Ce dont il est question est une horreur indicible : je le vois bien, et pourtant j’éprouve d’abord devant ce triptyque le sentiment de la beauté. Est-il possible d’expliquer comment le peintre a pu exprimer à la fois le fond de la nuit et la splendeur du jour ? Me revient en mémoire le fait que Franta s’était lié d’amitié, dans les années 60, avec son voisin d’Antibes l’écrivain Graham Green qui s’intéressait beaucoup à la façon dont le jeune peintre tchèque peignait des corps torturés, écrasés, parfois réduits à des masses indistinctes de chairs sanguinolentes (comme dans Ascension de 1969 par exemple, aujourd’hui au Musée d’Art Moderne de Prague). Green fit un jour le rapprochement avec les crucifixions de son compatriote Francis Bacon, peu connu alors en France, dont Franta n’avait encore vu aucun tableau. Green était conscient de ce que les manières de peindre des deux artistes étaient très différentes, mais la similitude de leurs thèmes lui paraissait frappante : il offrit un livre sur Bacon à Franta qui, j’imagine, se jeta dessus (il l’a précieusement conservé, et le consulte aujourd’hui encore).

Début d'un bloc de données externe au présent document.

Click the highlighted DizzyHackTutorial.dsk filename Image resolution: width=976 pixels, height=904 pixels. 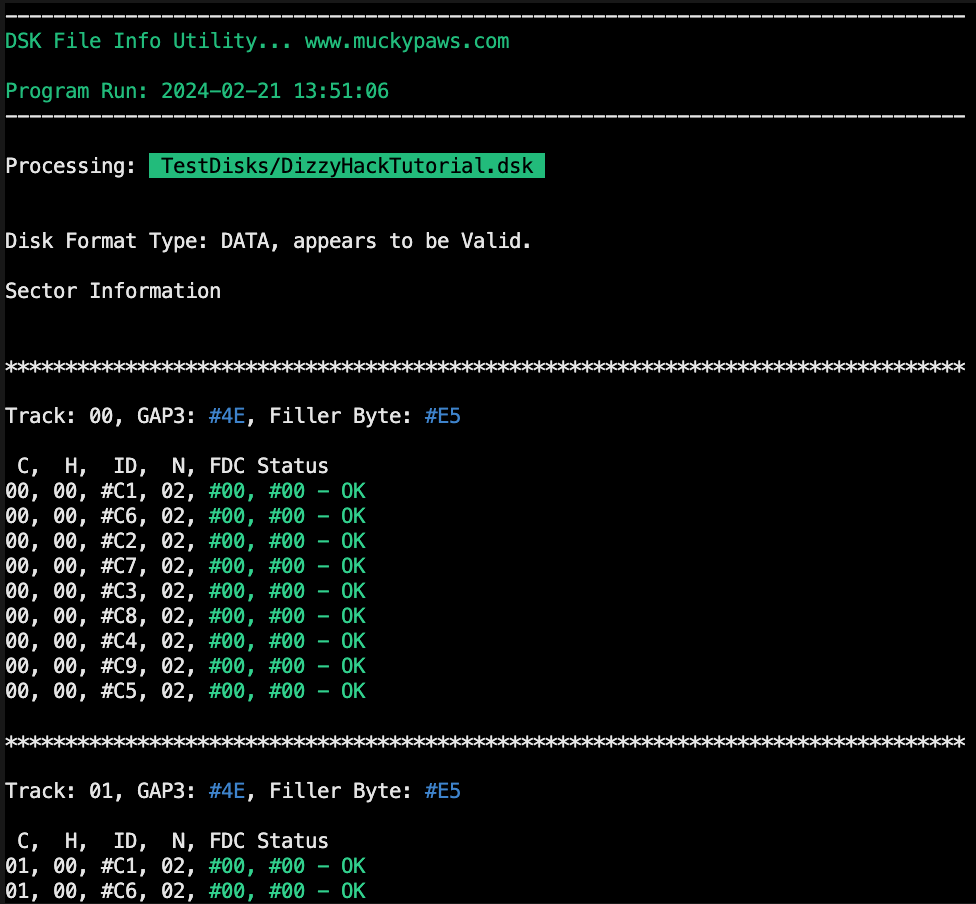[x=345, y=165]
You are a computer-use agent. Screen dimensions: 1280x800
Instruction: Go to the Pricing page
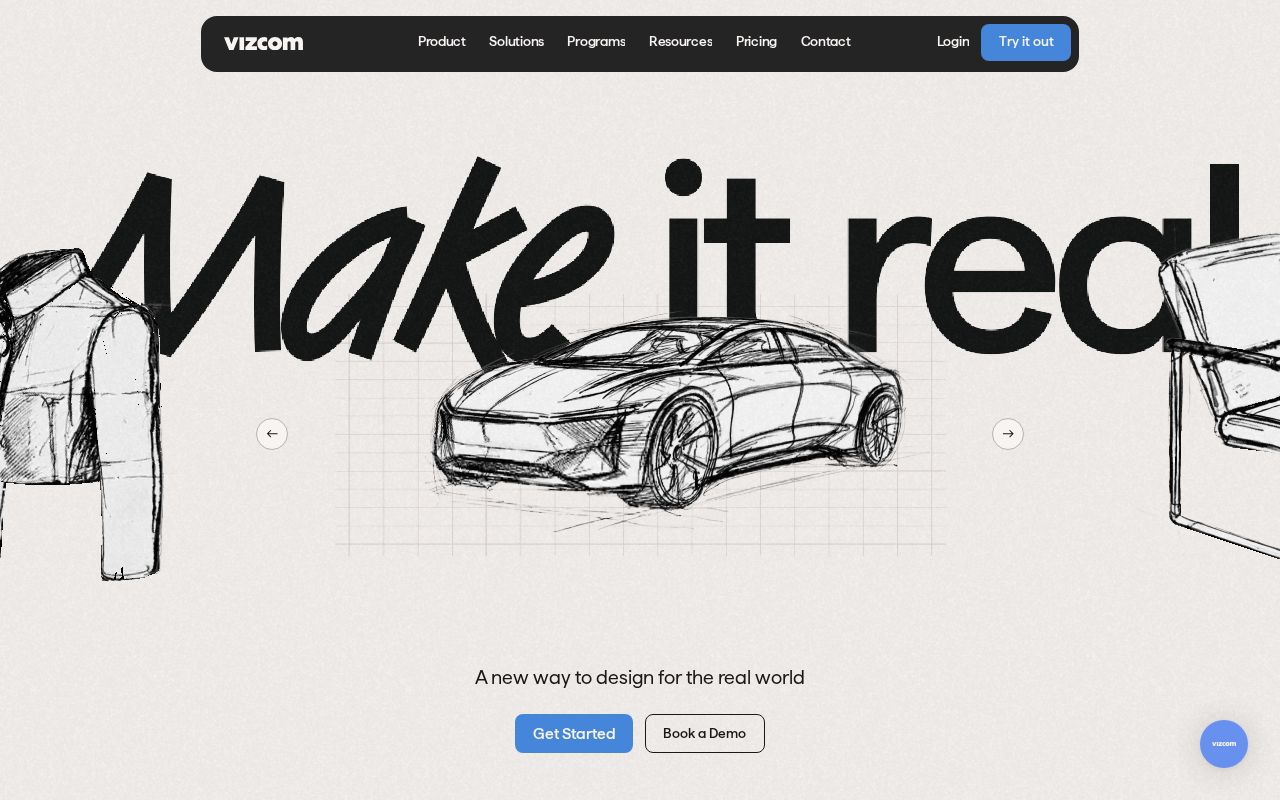(756, 42)
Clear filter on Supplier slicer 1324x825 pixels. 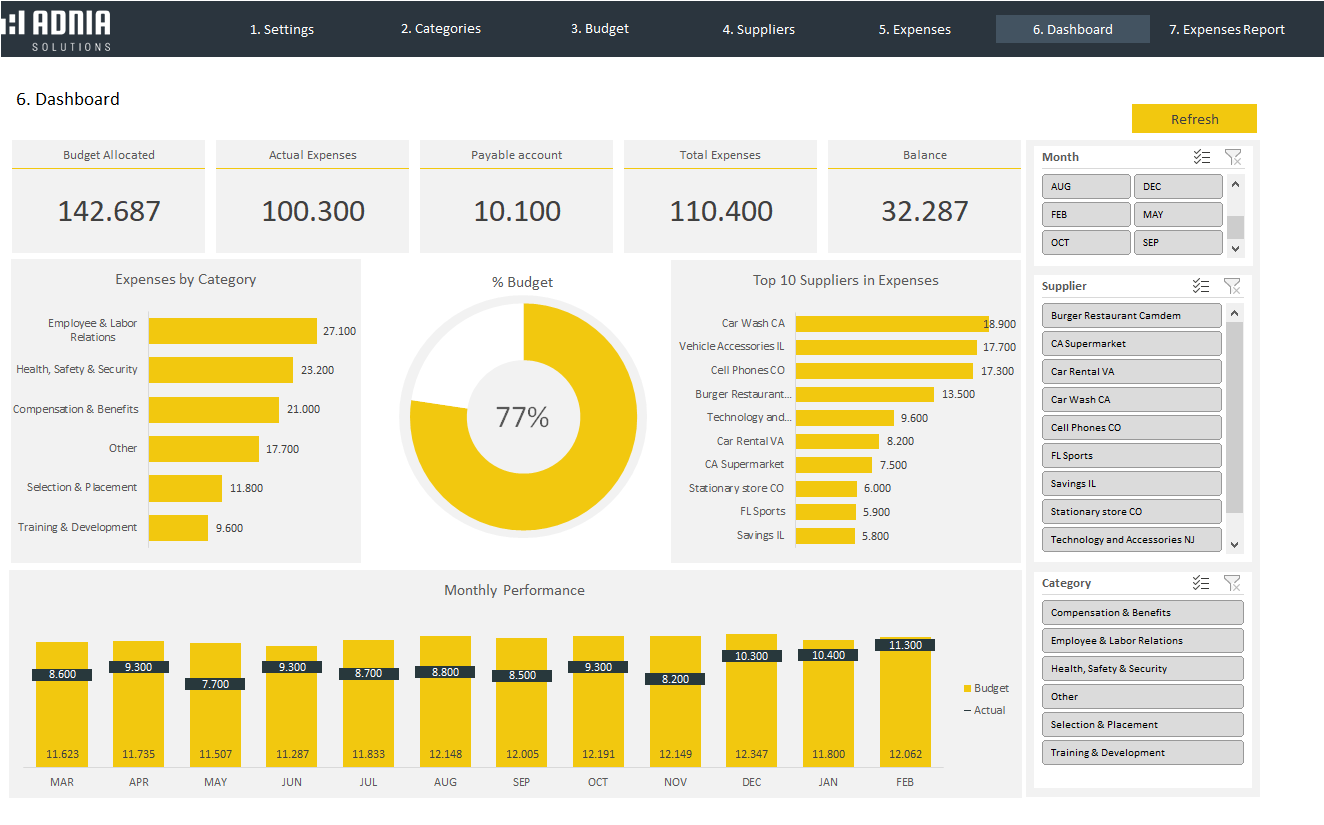coord(1232,286)
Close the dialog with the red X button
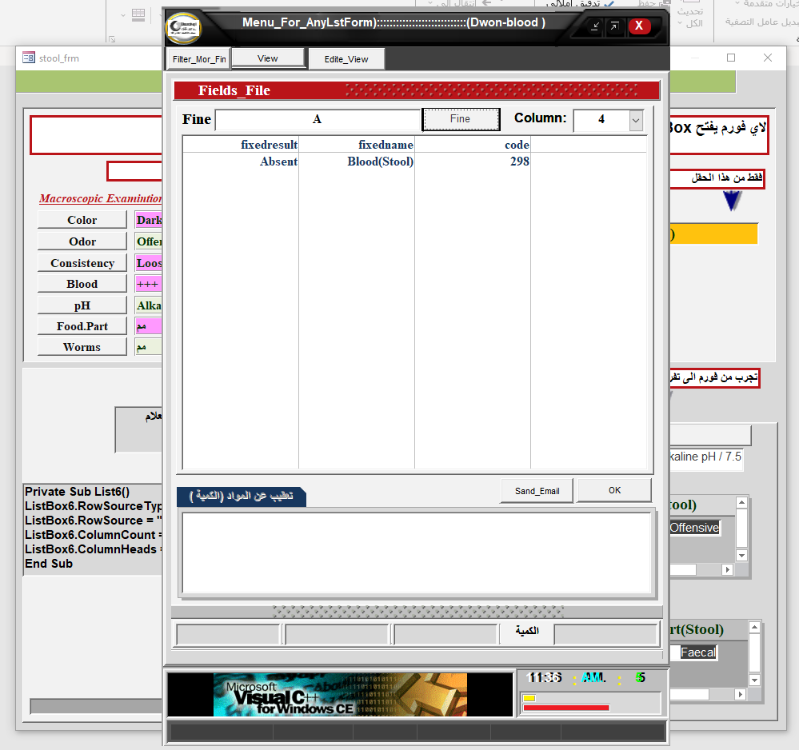The height and width of the screenshot is (750, 799). [x=639, y=26]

Au-delà du thème de la chair souffrante, une parenté réelle semble en effet relier Franta à Bacon : tout se passe comme s’ils s’inspiraient tous deux de l’idée de la beauté selon Baudelaire, appliquée par Michel Leiris à l’oeuvre du peintre anglais. Pour Baudelaire, écrit Leiris, « l’idée courante d’une beauté reposant sur un mélange statique de contraires se trouve implicitement dépassée : puisqu’il est nécessaire qu’elle contienne un élément moteur de premier péché, ce qui constitue la beauté, ce n’est pas la seule mise en contact d’éléments opposés, mais leur antagonisme même, la manière tout active dont l’un tend à faire irruption dans l’autre, à s’y marquer comme une blessure, une déprédation.» C’est avec cette clef que Leiris lit les tableaux de jeunesse de Bacon, ceux en particulier qui s’inspirent en 1944 d’une phrase d’Eschyle où « sourit la puanteur du sang humain», avant même la libération des camps de la mort.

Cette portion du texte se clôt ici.